▸ **Aim of the exercise**
Resume the text about the 48°Nord landscape hotel in Breitenbach, picking up right after its last sentence.

#### Page text

Reiulf Ramstad Arkitekter has built a series of compact, timber cabins across the landscape of northeastern France as part of a new eco-hotel called 48°Nord. Perched on the heights of the Alsatian village of Breitenbach, the landscape hotel 48° Nord reinterprets the traditional Scandinavian hytte, a place of retreat and reconnection with wild nature. At the heart of a protected Natura 2000 site, the project was designed to fit into a preserved setting without ever disturbing it.
The project is born from the meeting of two cultures (France and Scandinavia), two passions (nature and architecture), two men (Emil Leroy and Reiulf Ramstad), and an enthusiastic and very supportive local community from the village of Breitenbach.
Breitenbach is a unique hamlet, located between Vosges and Alsace, with a very dynamic community and strongly politically committed to an eco-responsible approach, through various activities like an ecological brewery, beehives, dairy, and cheese production to name a few. The mayor himself, an enthusiastic vegetarian, initiated ecological farming in the village, constantly encouraging new sustainable and ecological business.
A Franco-Danish client, a Norwegian architect, a common attraction for design and natural materials. It was from this exceptional meeting that the 48° Nord project was born. Breitenbach landscape hotel encapsulates daring architecture and design, a spirit of well-being, and a sharp culinary culture. By uniting local identity with the landscape through forms still unseen in the region, the architect gave 48° Nord a unique architectural expression.

########
#### Input data

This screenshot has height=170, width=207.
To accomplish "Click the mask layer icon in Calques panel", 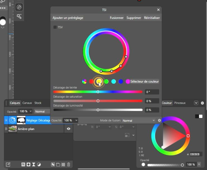I will coord(28,164).
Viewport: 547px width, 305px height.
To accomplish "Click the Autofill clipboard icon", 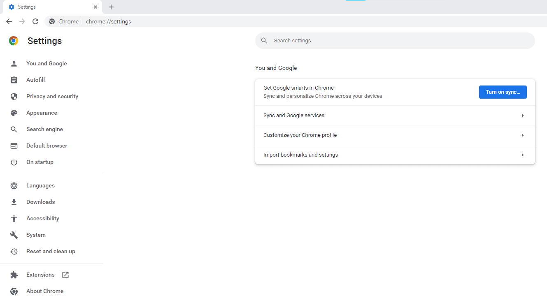I will coord(14,80).
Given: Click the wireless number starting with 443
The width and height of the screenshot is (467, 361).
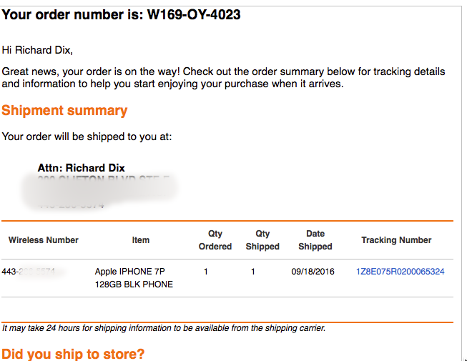Looking at the screenshot, I should tap(33, 272).
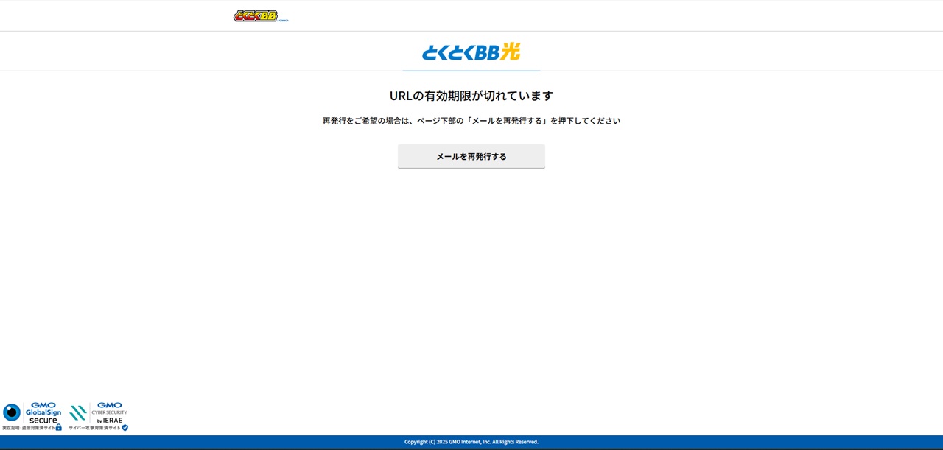Open the GMO GlobalSign secure seal

point(33,412)
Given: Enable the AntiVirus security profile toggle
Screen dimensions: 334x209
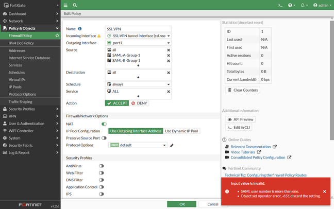Looking at the screenshot, I should tap(102, 166).
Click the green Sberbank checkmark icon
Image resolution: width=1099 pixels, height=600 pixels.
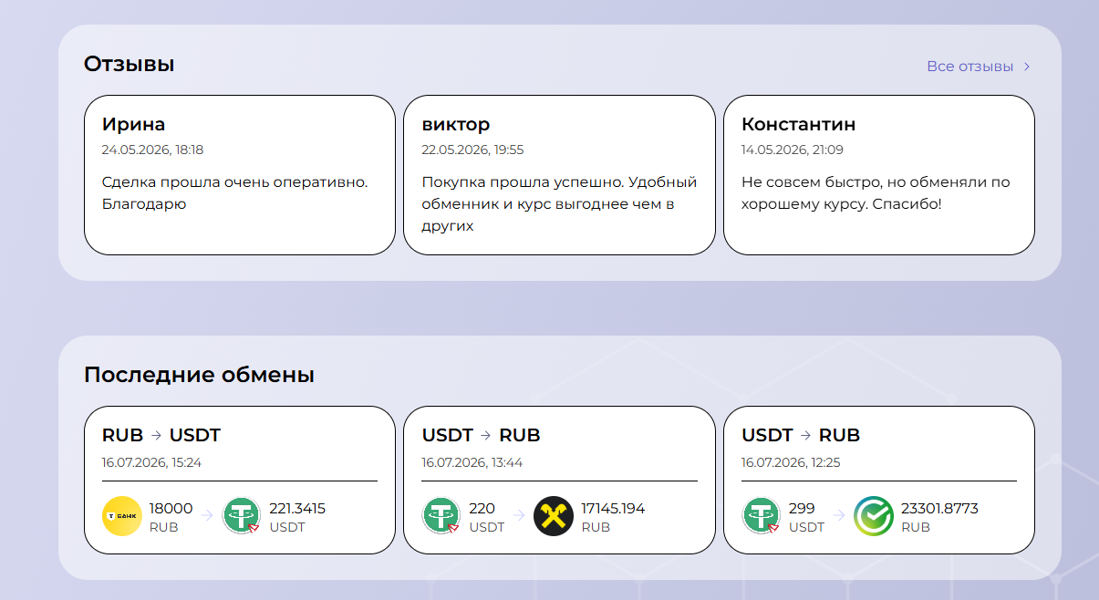coord(874,516)

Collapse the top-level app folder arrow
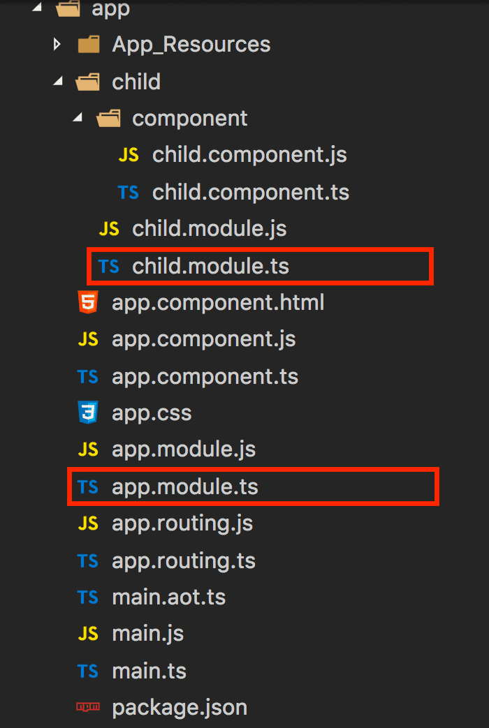(x=37, y=8)
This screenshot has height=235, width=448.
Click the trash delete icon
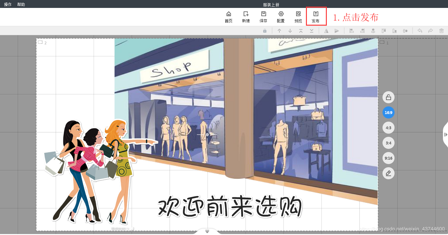tap(441, 31)
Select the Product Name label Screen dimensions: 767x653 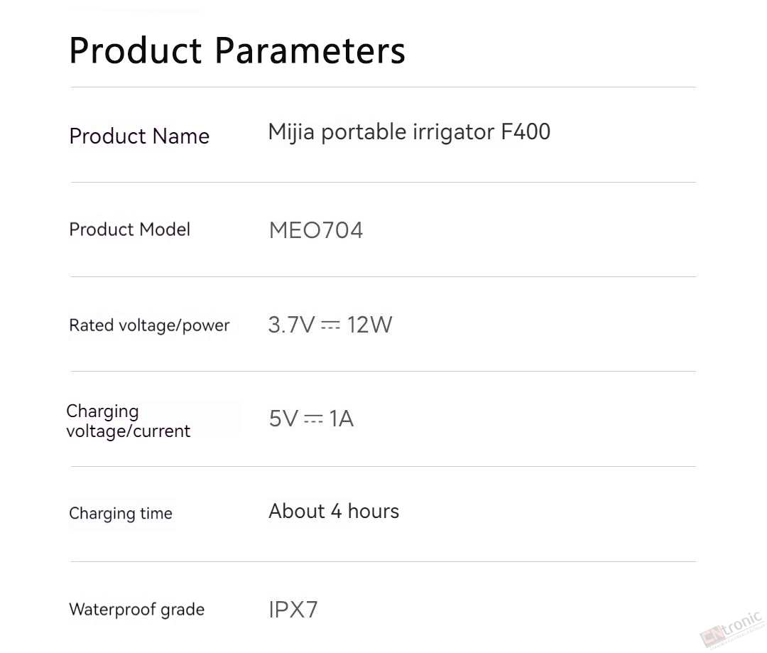[x=139, y=136]
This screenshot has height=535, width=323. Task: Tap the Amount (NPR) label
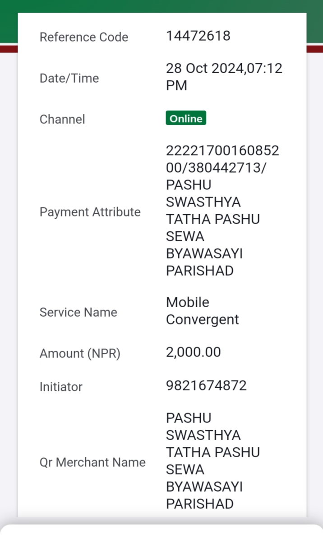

########

▸ **Response**
The project goal was not to build a hotel per se, but creating a place to live, a habitat to welcome people and take them on a sensual journey by experiencing a new universe in natural surroundings. A place where guests come to meet people and have a moment, whether to share a meal, a weekend of rest, or to hike the Vosges hills and valleys. The architectural approach of 48° Nord echoes this philosophy. The project’s clean design and signature lines inevitably evoke the Nordic countries. However, the vision is also to disseminate an art of living in harmony with the landscape. Despite its simplicity, Breitenbach hotel 48° Nord does not go unnoticed, but surrounded by nature, sobriety guarantees integration within its landscape.
Amidst the trees, natural hedges and wild grasses, and heirs to the Norwegian “hytte”, 14 cabins dot the hillside like boulders on a slope, balancing privacy and outlook. Small, light, discreet, they are simply placed on the hillside. Built on stilts, they are even removable, so that the landscape stays preserved and natural, untouched. The untreated and locally sourced chestnut tree (cut on the hill opposite the hotel) clads all volumes, combined only with large glass openings.
Four distinct typologies compose a family of forms with diverse qualities. The ‘Grass’ hytte, on one level universally accessible, are grouped near the main building. The ‘Tree’ and ‘Ivy’, towering thin and slender, combine verticality and panoramic views. Lastly, the ‘Fjell’, atop the hill, welcomes families with protected outdoor spaces. Interiors are minimal and rustic, qualified by the light-colored wood, snug built-in furniture, framed views, and spatial contrasts—perfectly embodying the Nordic concept of “hygge”.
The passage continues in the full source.